And with that mathematical philosophy in mind, I set out for my local bike shop
to find a replacement for my trusty Cruiser Deluxe.
I walked down the aisle of the bike shop – looking at the
road bikes, the mountain bikes, the hybrids – all with a healthy amount of
gears to pick from that could easily satisfy my need. I had pretty much decided
that I was going to purchase one of the comfy looking hybrids when all at once
my gaze was drawn to the corner of the shop – and there it was – hanging by its
rear wheel from a hook in the ceiling – beckoning me to come closer. The bright
red Schwinn DuoSport tandem bicycle – complete with 18 awesome looking
gears! Once again doing some quick math
in my head – if 18 gears will get me through the additional 66.667% of the course,
two drive trains should get me through it twice as fast. Basic math – right?
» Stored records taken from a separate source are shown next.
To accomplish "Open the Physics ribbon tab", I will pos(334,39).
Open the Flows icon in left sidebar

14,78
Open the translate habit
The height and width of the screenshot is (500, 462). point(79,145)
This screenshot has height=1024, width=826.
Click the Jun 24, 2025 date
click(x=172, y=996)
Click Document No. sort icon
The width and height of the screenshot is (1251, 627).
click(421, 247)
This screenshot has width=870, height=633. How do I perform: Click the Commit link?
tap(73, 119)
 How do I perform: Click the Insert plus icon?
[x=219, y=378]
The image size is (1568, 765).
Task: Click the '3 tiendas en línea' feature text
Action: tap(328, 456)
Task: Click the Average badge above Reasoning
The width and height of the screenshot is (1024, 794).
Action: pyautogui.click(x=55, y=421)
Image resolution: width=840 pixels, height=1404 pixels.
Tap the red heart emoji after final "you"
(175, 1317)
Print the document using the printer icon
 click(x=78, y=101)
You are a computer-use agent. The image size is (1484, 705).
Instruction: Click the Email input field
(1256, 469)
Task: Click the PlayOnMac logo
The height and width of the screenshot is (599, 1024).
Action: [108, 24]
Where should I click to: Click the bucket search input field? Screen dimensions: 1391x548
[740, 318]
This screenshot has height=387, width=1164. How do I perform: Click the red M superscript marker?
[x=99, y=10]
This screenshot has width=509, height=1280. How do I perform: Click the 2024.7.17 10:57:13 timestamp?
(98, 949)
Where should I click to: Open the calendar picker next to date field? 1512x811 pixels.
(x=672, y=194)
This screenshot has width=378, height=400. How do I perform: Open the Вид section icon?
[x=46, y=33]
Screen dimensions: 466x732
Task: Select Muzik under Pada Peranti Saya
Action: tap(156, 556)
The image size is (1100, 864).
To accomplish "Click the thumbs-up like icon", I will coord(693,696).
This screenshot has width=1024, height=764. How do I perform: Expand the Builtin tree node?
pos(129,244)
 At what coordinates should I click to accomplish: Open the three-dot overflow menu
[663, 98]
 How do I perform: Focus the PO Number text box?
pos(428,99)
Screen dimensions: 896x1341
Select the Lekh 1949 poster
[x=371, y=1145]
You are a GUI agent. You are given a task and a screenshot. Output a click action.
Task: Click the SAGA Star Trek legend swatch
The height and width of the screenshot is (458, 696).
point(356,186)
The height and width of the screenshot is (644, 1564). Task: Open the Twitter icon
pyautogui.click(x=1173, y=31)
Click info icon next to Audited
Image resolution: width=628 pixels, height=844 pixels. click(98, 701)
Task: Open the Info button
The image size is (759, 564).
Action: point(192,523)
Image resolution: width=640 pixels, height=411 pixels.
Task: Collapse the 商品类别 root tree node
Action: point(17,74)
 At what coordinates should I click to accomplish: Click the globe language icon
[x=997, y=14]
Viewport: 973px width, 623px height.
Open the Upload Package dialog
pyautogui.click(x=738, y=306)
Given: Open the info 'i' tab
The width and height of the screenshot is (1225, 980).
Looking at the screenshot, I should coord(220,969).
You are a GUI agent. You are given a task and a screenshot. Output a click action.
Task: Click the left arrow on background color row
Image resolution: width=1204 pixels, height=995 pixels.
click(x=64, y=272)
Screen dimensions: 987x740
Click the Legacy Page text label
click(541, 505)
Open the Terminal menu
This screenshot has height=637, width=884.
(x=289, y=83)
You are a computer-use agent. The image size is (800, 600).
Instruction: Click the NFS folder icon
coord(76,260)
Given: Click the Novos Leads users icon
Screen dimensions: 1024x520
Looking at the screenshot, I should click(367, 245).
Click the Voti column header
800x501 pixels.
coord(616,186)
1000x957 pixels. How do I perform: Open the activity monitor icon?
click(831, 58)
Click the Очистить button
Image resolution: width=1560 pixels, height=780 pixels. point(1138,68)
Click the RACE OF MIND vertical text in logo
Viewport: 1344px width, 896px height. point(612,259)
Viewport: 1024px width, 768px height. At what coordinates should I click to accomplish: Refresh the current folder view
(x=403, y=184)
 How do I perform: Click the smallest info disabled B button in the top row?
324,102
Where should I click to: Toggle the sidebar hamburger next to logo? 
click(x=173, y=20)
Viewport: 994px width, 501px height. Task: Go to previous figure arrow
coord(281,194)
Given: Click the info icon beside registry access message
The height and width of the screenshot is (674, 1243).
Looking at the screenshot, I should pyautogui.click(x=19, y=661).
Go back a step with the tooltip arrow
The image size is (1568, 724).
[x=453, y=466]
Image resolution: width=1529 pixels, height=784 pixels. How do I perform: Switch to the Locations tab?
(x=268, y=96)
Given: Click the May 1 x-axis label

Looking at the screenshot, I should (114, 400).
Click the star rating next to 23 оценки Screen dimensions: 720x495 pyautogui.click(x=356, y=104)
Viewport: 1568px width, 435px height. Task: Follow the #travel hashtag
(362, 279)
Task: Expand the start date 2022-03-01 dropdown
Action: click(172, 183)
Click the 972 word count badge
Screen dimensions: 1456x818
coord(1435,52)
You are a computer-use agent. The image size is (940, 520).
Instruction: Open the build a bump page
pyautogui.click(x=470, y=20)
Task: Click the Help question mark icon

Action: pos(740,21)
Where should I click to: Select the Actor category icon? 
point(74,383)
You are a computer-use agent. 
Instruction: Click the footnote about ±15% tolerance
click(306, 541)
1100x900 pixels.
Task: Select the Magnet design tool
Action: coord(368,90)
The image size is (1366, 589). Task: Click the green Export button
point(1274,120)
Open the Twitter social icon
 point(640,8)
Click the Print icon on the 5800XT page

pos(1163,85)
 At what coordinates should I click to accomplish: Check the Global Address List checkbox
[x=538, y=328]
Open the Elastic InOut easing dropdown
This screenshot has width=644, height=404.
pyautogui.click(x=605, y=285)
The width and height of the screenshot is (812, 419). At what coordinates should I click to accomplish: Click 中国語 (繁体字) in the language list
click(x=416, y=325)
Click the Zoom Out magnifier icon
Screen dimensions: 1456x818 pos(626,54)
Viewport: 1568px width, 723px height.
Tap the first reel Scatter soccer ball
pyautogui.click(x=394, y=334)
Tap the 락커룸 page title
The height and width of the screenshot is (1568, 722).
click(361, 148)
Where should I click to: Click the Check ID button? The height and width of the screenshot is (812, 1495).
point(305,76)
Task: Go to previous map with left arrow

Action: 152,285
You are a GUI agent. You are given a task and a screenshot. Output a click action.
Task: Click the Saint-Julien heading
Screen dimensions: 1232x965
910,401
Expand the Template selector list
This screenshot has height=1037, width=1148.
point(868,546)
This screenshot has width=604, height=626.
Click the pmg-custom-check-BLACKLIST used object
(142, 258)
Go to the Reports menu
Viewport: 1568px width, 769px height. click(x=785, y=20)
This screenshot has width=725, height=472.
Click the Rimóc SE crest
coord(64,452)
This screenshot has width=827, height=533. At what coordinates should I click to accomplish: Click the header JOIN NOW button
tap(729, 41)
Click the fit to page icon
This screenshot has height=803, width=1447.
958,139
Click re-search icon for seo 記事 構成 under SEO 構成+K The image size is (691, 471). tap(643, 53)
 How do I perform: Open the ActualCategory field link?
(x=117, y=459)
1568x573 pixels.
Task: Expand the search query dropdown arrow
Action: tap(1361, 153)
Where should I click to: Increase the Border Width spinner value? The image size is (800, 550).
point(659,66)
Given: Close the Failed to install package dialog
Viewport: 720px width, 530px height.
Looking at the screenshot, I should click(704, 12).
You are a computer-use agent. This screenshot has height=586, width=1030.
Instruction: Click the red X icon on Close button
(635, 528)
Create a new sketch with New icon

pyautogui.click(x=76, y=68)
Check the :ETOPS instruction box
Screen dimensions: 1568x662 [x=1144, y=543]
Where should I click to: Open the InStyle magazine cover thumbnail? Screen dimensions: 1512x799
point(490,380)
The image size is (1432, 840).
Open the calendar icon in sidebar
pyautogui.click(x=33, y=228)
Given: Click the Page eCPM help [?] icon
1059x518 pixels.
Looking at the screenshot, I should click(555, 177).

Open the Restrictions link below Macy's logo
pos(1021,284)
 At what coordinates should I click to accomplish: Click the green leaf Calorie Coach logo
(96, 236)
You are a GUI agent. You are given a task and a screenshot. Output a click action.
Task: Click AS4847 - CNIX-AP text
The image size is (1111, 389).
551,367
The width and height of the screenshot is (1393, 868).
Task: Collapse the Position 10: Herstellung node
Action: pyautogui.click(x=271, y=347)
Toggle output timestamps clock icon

I
bought the bike right then and there.
Next obstacle: Find someone willing to ride it with me.
I won’t mention how many people I asked who not only turned
me down on the offer, but were able to turn me down while A) laughing
hysterically; B) trying desperately to control their laughter while at the same
time trying to think up some nice story to tell me as to why they couldn't; C) shooting
coffee out of their nostrils and D) dodging me for days on end because they had
already heard that I was wandering around looking for a tandem partner for the MS-150. Those
reactions pretty much applied to everyone except Danny Downtube. Danny had just returned to the office from
being on a two-week trip to Southeast Asia and was still suffering a little
from jet-lag when I caught him at the coffee bar during our morning break. I
remember being shocked when I asked him if he wanted to be the stoker on my
tandem bicycle for the MS-150 trek to Austin and he immediately replied that he
thought it would be a great idea.
(Although he did confess to me a few days later that he swore I had asked him
if he wanted to play some poker and make a random mess with ice cream on the
1:50 train to Boston – which made absolutely no sense to me whatsoever but then
you gotta remember that the guy was still a little jet-lagged – not to mention
sort of a dufus. But hey, he said yes – and he was honorable enough not to
change his mind once he actually understood what it was that I had asked him to
do.)
Finally, the big day arrived and Danny and I showed up at
Tully Stadium ready for our tandem journey to Austin – and I with high hopes of
finally making it all the way there without riding in a SAG wagon. I had done
the math. I had increased the gears. I had doubled the horsepower. Danny and I
had trained on the tandem and we were like a well-oiled, smooth-running, fine-tuned
cycling mechanical marvel. Okay, well maybe we forgot about that part. I mean,
I’m sure we could’ve been a
well-oiled, smooth-running, etc, etc, if we would have remembered to do the “training on the tandem” part. But you
know, he was not available when I wanted to ride and I was busy doing other
stuff when he had time to ride not to mention we each had our own favorite TV
shows that we had to watch – and I mean, really... what’s the big deal about
riding a tandem? It’s just a bicycle – right?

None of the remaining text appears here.